Posted by Jim Connolly 12 January, 2009 (0) Comment

How would you react if your boss reminded you several times a day how to tie your shoes? Would your reaction be “Stop wasting my time” or “Don’t you have anything else to do?” Ask an employee who works for a micromanager and they will instantly know what that feels like. So, how does a manager become a micromanager? What are the impacts of micromanaging? How can it be fixed? What if the micromanager is you?

To start, let’s define a micromanager. A micromanager is a manager who uses a highly directive management style even when it’s not called for. A highly directive style is perfect in an emergency or when working with people new to a task. But, a highly directive style is not the most effective choice when leading people who perform tasks moderately well or extremely well. Unfortunately for employees, micromanagers believe a highly directive management style is always called for.

So, why does a manager become a micromanager? There are at least four reasons.

INSTRUCTIONS FOR THE TASK → For each statement below, answer yes or no according to the passage on micromanagers, and quote the words of the passage that decide it. 1. A highly directive style is perfect in an emergency. 2. A highly directive style is the most effective choice for people who perform tasks extremely well. 3. The passage states that there are at least four reasons a manager becomes a micromanager.

COLLECTED MATERIAL →
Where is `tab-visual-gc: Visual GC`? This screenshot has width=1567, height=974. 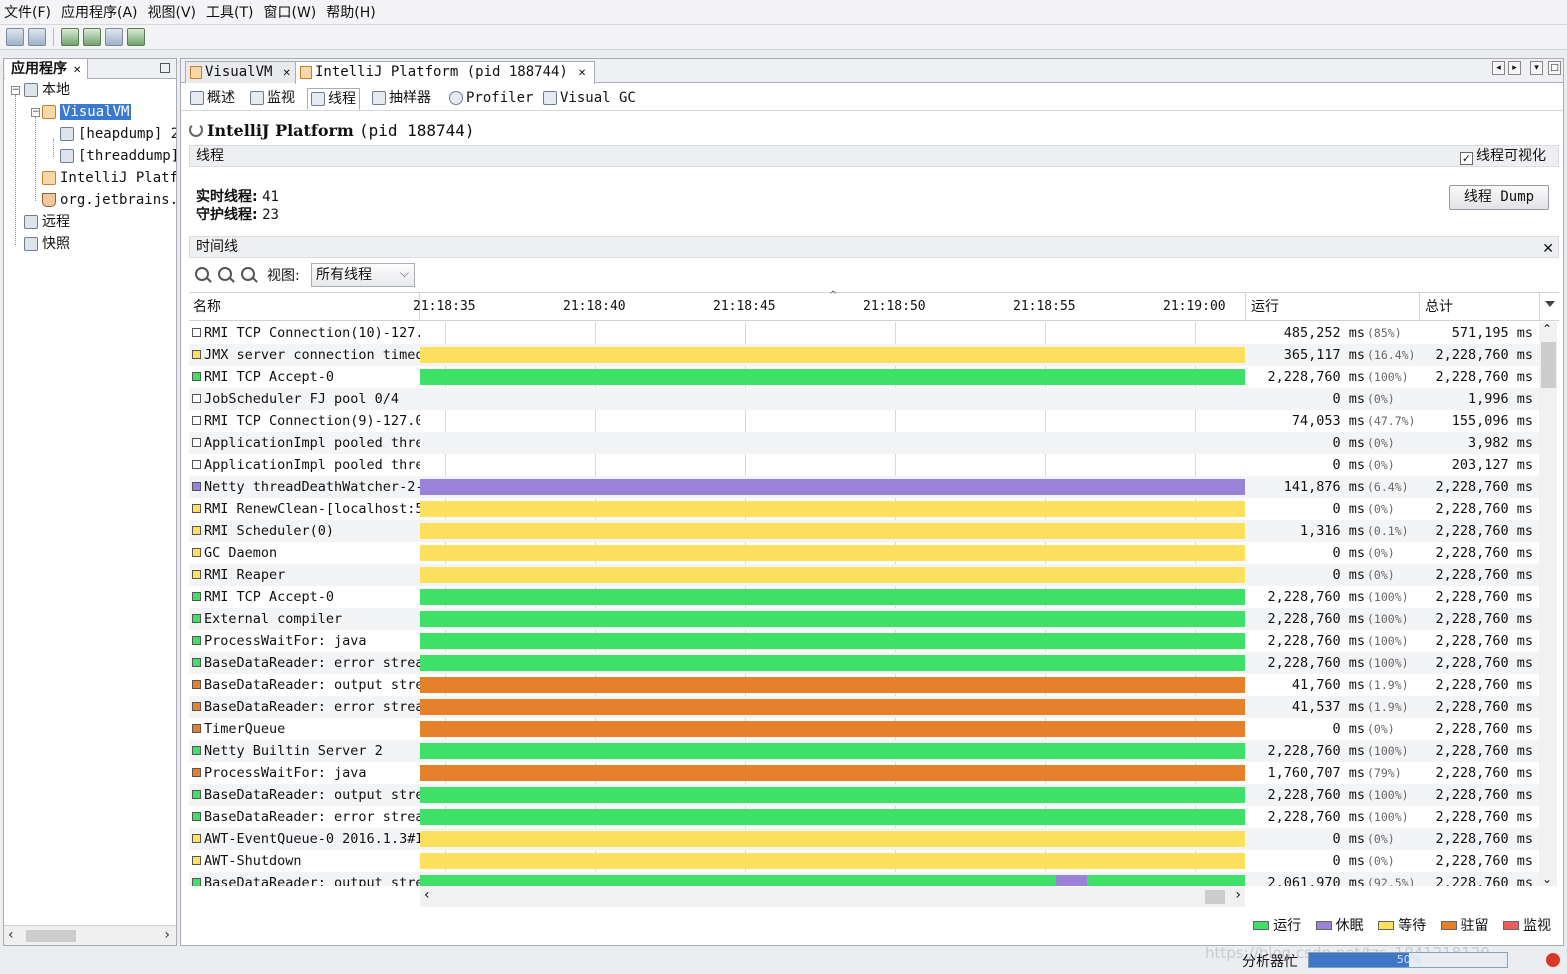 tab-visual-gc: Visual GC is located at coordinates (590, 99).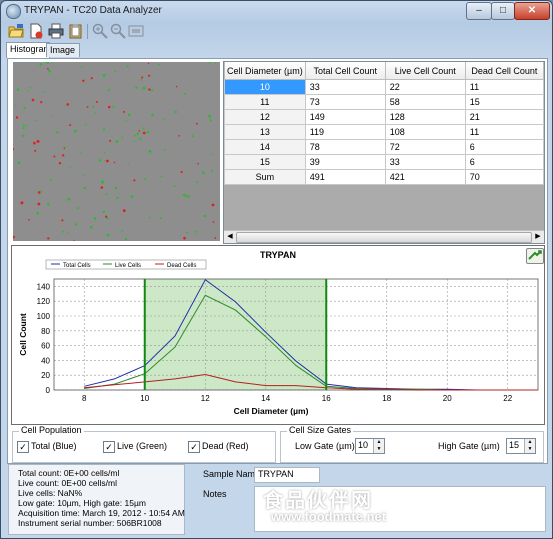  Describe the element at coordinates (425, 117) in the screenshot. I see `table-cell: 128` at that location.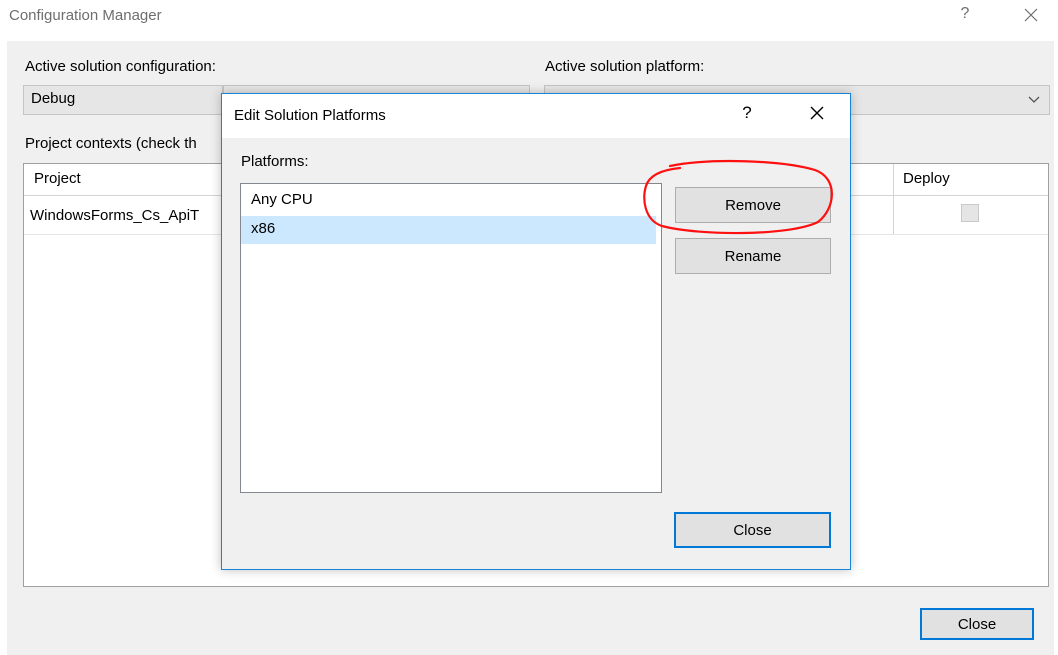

TASK ANSWER →
1. Yes: "A highly directive style is perfect in an emergency or when working with people new to a task."
2. No: "a highly directive style is not the most effective choice when leading people who perform tasks moderately well or extremely well."
3. Yes: "There are at least four reasons."